County in East Azerbaijan province, Iran

Kaleybar County (شهرستان کلیبر) is in East Azerbaijan province, Iran. Its capital is the city of Kaleybar.

==History==
In 2010, Khoda Afarin District was separated from the county in the establishment of Khoda Afarin County.

==Demographics==
===Population===
At the time of the 2006 National Census, the county's population was 87,259, in 19,250 households. The following census in 2011 counted 48,837 people in 12,760 households.
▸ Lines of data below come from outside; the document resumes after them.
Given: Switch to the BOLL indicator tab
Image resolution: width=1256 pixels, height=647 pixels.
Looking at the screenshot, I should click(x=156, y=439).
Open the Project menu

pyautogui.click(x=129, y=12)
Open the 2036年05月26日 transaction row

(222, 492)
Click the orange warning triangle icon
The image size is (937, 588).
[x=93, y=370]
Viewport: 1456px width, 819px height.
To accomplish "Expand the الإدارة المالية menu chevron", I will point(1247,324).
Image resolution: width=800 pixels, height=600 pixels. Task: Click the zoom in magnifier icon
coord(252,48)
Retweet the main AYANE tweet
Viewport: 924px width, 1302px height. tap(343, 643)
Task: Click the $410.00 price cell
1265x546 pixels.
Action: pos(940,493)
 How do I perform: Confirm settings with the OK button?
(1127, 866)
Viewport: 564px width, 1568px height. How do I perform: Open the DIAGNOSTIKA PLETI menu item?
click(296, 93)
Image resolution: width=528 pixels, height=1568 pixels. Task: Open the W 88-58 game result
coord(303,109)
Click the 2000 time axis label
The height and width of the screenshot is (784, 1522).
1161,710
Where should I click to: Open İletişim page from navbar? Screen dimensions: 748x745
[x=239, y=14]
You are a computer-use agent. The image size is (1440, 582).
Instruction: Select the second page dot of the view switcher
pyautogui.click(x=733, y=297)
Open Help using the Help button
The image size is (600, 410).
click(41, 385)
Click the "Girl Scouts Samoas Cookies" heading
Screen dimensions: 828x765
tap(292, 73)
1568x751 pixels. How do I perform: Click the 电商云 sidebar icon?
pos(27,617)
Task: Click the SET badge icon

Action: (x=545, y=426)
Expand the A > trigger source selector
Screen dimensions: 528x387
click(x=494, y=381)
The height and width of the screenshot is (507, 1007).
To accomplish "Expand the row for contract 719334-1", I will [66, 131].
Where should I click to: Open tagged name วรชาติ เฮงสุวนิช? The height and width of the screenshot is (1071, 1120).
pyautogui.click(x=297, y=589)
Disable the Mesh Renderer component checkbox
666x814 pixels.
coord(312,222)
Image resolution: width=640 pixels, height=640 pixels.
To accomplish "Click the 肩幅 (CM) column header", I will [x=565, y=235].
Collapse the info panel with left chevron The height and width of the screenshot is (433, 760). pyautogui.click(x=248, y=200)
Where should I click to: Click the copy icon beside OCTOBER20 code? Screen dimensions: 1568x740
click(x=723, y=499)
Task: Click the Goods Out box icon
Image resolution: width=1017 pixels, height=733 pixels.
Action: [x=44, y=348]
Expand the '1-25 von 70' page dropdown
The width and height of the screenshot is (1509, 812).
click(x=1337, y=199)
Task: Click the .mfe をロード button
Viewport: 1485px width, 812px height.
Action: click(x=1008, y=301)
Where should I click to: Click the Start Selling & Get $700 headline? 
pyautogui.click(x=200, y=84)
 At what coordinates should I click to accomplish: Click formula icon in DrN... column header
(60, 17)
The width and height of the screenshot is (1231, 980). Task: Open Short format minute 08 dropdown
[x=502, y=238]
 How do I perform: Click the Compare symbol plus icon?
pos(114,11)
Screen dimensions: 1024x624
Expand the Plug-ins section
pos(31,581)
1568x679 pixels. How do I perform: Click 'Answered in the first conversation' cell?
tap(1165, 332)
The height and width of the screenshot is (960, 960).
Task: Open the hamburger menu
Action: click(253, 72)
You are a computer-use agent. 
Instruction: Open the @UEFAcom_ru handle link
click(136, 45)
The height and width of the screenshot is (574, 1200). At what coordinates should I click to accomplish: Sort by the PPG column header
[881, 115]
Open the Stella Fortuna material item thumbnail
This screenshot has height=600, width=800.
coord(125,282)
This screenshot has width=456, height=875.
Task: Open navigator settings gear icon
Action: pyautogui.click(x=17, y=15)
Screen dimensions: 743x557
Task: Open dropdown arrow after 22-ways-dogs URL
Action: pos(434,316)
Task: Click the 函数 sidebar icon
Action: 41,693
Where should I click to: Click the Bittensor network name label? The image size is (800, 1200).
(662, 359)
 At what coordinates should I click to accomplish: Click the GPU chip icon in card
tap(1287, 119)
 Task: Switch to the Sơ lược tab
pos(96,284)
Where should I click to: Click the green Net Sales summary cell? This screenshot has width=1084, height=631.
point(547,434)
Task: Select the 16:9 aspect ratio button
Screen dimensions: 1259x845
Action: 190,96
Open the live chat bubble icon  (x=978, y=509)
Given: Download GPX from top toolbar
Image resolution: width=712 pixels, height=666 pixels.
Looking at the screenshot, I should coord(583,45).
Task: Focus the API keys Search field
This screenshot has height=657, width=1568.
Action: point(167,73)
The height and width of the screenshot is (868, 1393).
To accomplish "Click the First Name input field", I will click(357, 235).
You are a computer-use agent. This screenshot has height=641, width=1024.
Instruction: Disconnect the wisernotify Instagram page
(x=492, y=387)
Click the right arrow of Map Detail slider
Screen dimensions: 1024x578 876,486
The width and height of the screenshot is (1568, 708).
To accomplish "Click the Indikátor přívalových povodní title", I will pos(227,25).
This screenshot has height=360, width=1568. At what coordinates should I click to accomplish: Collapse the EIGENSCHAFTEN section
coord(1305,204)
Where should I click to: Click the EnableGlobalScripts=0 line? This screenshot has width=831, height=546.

The 2016 census measured the population of the county as 46,125 in 14,145 households.

===Administrative divisions===

Kaleybar County's population history and administrative structure over three consecutive censuses are shown in the following table.

Kaleybar County Population
| Administrative Divisions | 2006 | 2011 | 2016 |
| Central District | 27,676 | 26,652 | 24,297 |
| Misheh Pareh RD | 3,034 | 3,137 | 2,757 |
| Mulan RD | 5,785 | 4,897 | 4,001 |
| Peyghan Chayi RD | 5,981 | 5,848 | 5,452 |
| Yeylaq RD | 3,846 | 2,883 | 2,763 |
| Kaleybar (city) | 9,030 | 9,887 | 9,324 |
| Abesh Ahmad District | 25,122 | 22,185 | 21,828 |
| Abesh Ahmad RD | 11,989 | 11,585 | 11,531 |
| Qeshlaq RD | 6,468 | 5,250 | 4,933 |
| Seyyedan RD | 4,336 | 3,032 | 2,649 |
| Abesh Ahmad (city) | 2,329 | 2,318 | 2,715 |
| Khoda Afarin District | 34,461 |  |  |
| Bastamlu RD | 5,907 |  |  |
| Dizmar-e Sharqi RD | 2,888 |  |  |
| Garamduz RD | 11,434 |  |  |
| Keyvan RD | 2,905 |  |  |
| Minjavan-e Gharbi RD | 4,378 |  |  |
| Minjavan-e Sharqi RD | 5,727 |  |  |
| Khomarlu (city) | 1,222 |  |  |
| Total | 87,259 | 48,837 | 46,125 |
RD = Rural District

==Geography==
In addition to the capital city, the county is noted for the Arasbaran forests protected area and the Bazz Galasi, the fortress of Babak Khorramdin.